Kiai Dahlan piawai dalam memainkan alat musik seperti biola, sebagaimana digambarkan dalam film Sang Pencerah. Begitu juga lambang atau logo Muhammadiyah yang merupakan idenya dan kemudian digambar oleh salah satu putranya. Setiap Kongres atau Muktamar selalu ada logo dan lagu.
Menurut Sukriyanto, Seni Budaya merupakan sarana dakwah Muhammadiyah. Melalui karya seni dapat mengajak orang untuk kebaikan dan spirit Islam sebagai rahmatan lil alamin. LSBO pun menyemai spirit itu dalam kemasan kekinian seperti pembuatan berbagai film tentang Muhammadiyah.

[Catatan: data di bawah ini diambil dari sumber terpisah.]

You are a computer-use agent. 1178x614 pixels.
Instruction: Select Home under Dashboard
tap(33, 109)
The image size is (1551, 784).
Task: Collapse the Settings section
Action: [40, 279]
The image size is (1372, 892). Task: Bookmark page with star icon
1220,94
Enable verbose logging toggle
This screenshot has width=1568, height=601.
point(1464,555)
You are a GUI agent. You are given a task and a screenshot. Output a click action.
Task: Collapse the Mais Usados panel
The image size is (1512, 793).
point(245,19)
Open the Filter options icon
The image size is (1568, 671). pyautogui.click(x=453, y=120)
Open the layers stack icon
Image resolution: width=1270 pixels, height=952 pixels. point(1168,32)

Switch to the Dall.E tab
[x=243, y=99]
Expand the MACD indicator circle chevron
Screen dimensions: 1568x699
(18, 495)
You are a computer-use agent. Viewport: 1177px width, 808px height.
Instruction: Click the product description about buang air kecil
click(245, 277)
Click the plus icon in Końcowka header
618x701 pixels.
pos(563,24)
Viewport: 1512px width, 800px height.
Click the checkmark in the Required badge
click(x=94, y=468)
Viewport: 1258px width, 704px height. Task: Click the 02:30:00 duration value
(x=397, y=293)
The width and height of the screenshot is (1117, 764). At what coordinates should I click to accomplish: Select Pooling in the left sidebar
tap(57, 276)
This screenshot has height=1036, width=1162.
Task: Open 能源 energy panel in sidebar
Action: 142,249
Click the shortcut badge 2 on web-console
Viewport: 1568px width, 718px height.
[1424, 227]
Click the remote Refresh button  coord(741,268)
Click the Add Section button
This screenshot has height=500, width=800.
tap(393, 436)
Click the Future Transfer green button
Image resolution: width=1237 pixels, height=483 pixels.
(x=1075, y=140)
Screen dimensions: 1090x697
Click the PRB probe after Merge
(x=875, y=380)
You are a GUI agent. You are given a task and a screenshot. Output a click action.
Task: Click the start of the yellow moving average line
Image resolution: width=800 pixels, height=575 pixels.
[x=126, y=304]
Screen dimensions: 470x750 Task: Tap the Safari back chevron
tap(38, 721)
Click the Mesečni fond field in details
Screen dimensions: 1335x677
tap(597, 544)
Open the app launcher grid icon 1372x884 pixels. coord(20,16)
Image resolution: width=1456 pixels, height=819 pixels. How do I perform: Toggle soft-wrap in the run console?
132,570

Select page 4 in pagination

Yayasan Umar Kayam siap membantu Muhammadiyah dalam mengembangkan kebudayaan. Sebagaimana dulu Umar Kayam yang concern dalam kebudayaan. Terlebih dengan diungkapnya berberapa catatan Umar Kayam tentang Muhammadiyah yang diterangkan Kusen Alipah Hadi.
Direktur Yayasan Umar Kayam ini memandang Muhammadiyah sebagai gerakan pembaharuan bukan dalam hal kulit luar melainkan pembaharuan jiwa. Menariknya Muhammadiyah tidak kaku sebagai gerakan dakwah meskipun tetap mengedepankan rasionalitas, disiplin, dan egaliter.
“Terdapat pekerjaan rumah bagi Muhammadiyah dari Umar Kayam yaitu bagaimana Muhammadiyah bisa merawat elastisitas sekaligus memikirkan ulang peran kesejarahannya,” tutur Redaksi Pelaksana Suara Muhammadiyah Isngadi Marwah Atmadja.
Sementara itu, Stafsus Kementerian Koordinator Pembangunan Manusia dan Kebudayaan (Kemenko PMK) Machendra Setya Atmadja menekankan tentang pentingnya implementasi dakwah kultural. Perlu kolaborasi berbagai pihak di dalam maupun luar Muhammadiyah untuk memajukan kebudayaan ini.
“Secara gerakan Muhammadiyah cukup masif dan punya tradisi yang kuat, punya budaya yang kuat, bahkan untuk mempertahankan kebudayaan itu sendiri. Selanjutnya, produk budaya atau kesenian yang dihasilkan begitu melekat dan membangkitkan gairah warga Muhammadiyah,” urai Machendra.
Wacana tentang dakwah kultural maupun strateginya memang telah dibahas dalam beberapa permusyawaratan termasuk dalam Tanwir di Denpasar pada 2002. Akan tetapi sebagaimana disampaikan Sukriyanto AR, sejak awal Muhammadiyah adalah gerakan kultural, hasil dari musyawarah maupun produknya merupakan penegasan saja.